Once you switch to ownership by cloning the value out of the cache, neither problem applies any more. But as far as the compiler is concerned, you still couldn't return a reference to the inside of the Rc directly. The compiler doesn't understand that an Rc heap-allocates its inner value and provides shared ownership; it only knows about the signature of its Deref or AsRef impl, which ties the borrow's lifetime to that of the specific Rc instance.

However, the trick is that by introducing the shared ownership, you can get arbitrarily many clones of the same Rc, return that clone by value, and only get out temporary references for the short time frames you actually need to do something with the pointed object. The compiler is now happy, because you never apparently borrow from the cache directly, so re-allocating it is safe.

Of course, this requires that Rc heap-allocates and doesn't invalidate the inner pointer when moved – accordingly, Rc's Deref/AsRef/etc. implementations are unsafe, they can't be verified by the compiler, because, as I mentioned, the compiler doesn't directly understand heap allocation.


I see that elsa does use a standard hash map. I will need to check whether this can be exploited unsoundly when I'm back at a PC next week.

Edit: The same thing applies to the simple_interner crate mentioned above in this thread.

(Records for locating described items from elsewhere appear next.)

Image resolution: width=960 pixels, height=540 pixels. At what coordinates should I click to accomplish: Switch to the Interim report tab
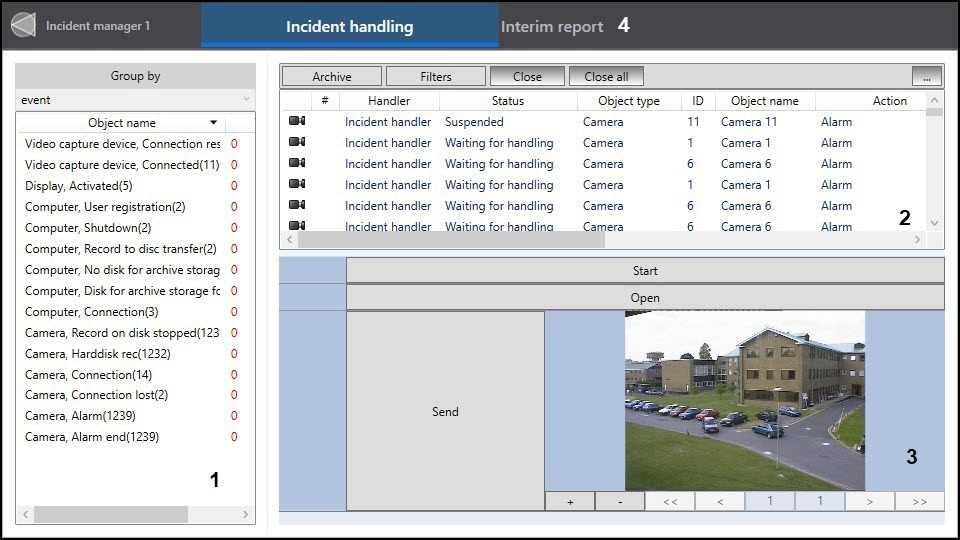tap(552, 27)
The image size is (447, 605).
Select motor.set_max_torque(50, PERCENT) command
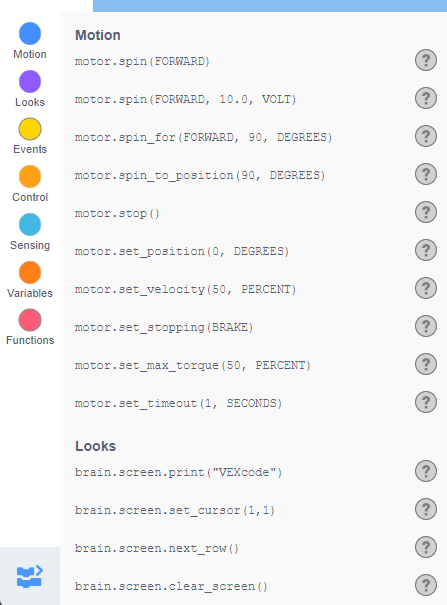coord(192,365)
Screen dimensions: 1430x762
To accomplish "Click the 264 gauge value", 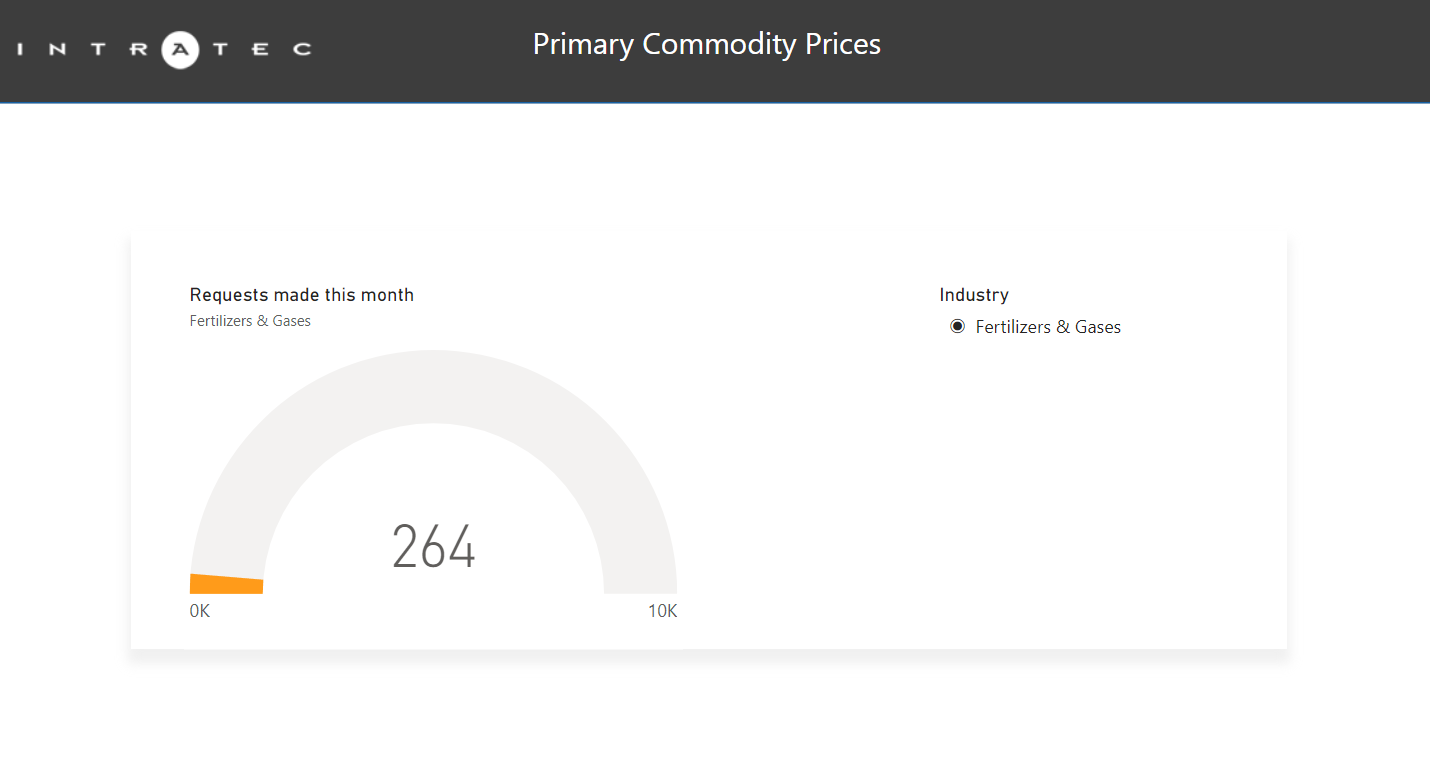I will point(433,547).
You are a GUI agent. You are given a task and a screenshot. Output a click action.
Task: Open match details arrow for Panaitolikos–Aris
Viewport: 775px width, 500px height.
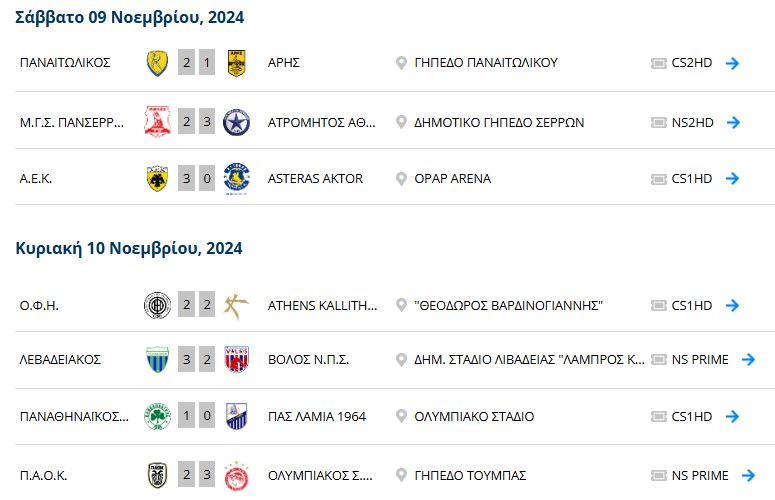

Good to know, seems like interior mutability is more common than I anticipated.

That's what I was missing, thanks a lot. I use the Rc to have heap-allocated memory, which (unsafely) manages its contents. Getting values out of the hashmap now isn't tied to any lifetime reference, as I just clone the pointer to my heap memory (the Rc), and any local refs I use after (Rc::as_ref) are just bound to the clone of the Rc itself, which is perfectly fine. Lastly, I need the RefCell to avoid having a mutable ref to self when accessing the HashMap.

As of now I'm still unfamiliar with most of these traits (Deref, AsRef, Ref, RefMut, Drop), I'll do some more reading and experimenting with that in the future. My problem has been solved, mostly thanks to @H2CO3 and @kpreid , thanks again for your help. I'll mark a solution and tag this thread as resolved (if there is a setting for that).